Cette fois, plus de place au doute malheureusement. Les porteurs de projet évoquent ainsi le « retrait définitif et irrévocable » de leur offre visant à la renaissance industrielle de la plateforme chimique de Pont-de-Claix. « Les impératifs de délais, l’inertie et les verrous procéduraux actuels condamnent définitivement un projet qui représentait pourtant l’avenir d’une filière industrielle régionale et nationale stratégique », déplorent Séverine Dejoux et Olivier Six, avec « un profond sentiment de révolte, d’amertume ».

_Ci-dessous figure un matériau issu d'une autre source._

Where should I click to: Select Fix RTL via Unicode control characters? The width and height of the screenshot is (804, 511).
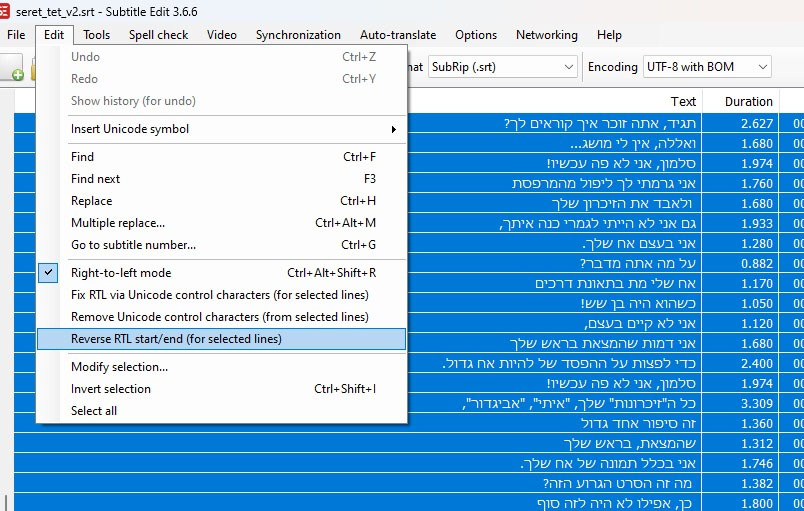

« Les aberrations de la gestion d’une liquidation judiciaire »
Outre les « centaines de milliers d’euros investis à fonds perdus en études techniques et juridiques », il s’agit avant tout, selon eux, d’un « gâchis industriel, social et humain inacceptable ». Ce, à l’image du « travail colossal » abattu durant un an par l’équipe pilotant le projet, finalement en pure perte. « L’échec d’Exalia est l’histoire d’un projet industriel stratégique, solide et unanimement soutenu, percuté par les aberrations de la gestion d’une liquidation judiciaire », résume le duo.

Un « fiasco » qui s’est écrit en deux temps. D’abord avec la décision du 24 mars du tribunal de commerce, qui a préféré céder l’essentiel des installations au ferrailleur drômois All Metal, « sur la recommandation du liquidateur judiciaire ». Un choix « court-termiste », regrettent Séverine Dejoux et Olivier Six. Dictée par « la recherche d’un gain immédiat de 1,5 millions d’euros », cette décision « occulte totalement l’abysse financier que devraient représenter, à terme, les coûts réels de démantèlement et de dépollution de la plateforme », soulignent-ils.

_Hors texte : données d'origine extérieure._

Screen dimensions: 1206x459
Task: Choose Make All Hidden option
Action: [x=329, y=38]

La deuxième étape correspond à la seconde offre formulée par les promoteurs d’Exalia. Refusant d’abandonner, ceux-ci se sont appuyés sur le soutien de leurs partenaires, notamment le « support financier renforcé de l’État et de la ville du Pont-de-Claix », pour tenter de racheter les actifs restants et négocier le rachat des installations nécessaires auprès du ferrailleur. Proposition qui s’est là encore heurtée à un refus, malgré d’intenses discussions.
« La vente à la découpe plutôt que la continuité d’un projet industriel »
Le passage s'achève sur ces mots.